Currency and select sovereign bonds emanating from the emerging markets could hold the best opportunities for investors in 2016, says Brandywine Global Investment Management.
In a 'what to watch in 2016' note to investors, Brandywine said the best opportunities in the current low-yield environment could be emerging market assets.
Importantly, the attraction of emerging market currencies and select sovereign bonds will persist in 2016 "irrespective of any rate normalisation policies from the US Federal Reserve or Bank of England".
"We are therefore interested in higher-yielding sovereign bonds from countries with higher perceived risk," said Brandywine.
"Mexico is an example where we believe risk is already priced into the country's bonds and currency and its fundamentals do not warrant current valuations," it said.
Mexico is an emerging market country that has had a structural economic overhaul, as well as a "credible" central bank, said Brandywine.

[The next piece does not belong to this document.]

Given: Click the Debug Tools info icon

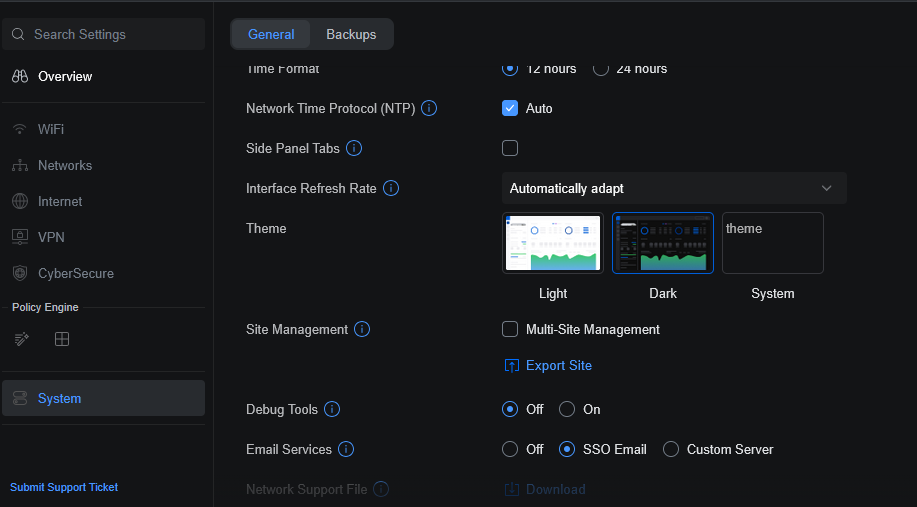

"In addition to Mexico, we have a positive outlook on Brazil, India and Indonesia."
Accommodative monetary policy and central bank "activism" will be the catalysts that will allow emerging market bonds to rally, said Brandywine.
"While falling emerging market yields are part of a longer-term theme, we think the opportunity for currency appreciation is on the horizon," it said.
"The upcoming year should see G3 monetary policies diverge as the European Central Bank announced tentative plans to extend its quantitative easing program and the Japanese economy has fallen back into recession.
"This boost in liquidity could find its way to the higher-yielding emerging market space."
Additionally, the US dollar rally has quite possibly reached its peak, said Brandywine.
"Any depreciation in the US dollar should help stabilise commodity prices, which is another benefit to the emerging market world," it said.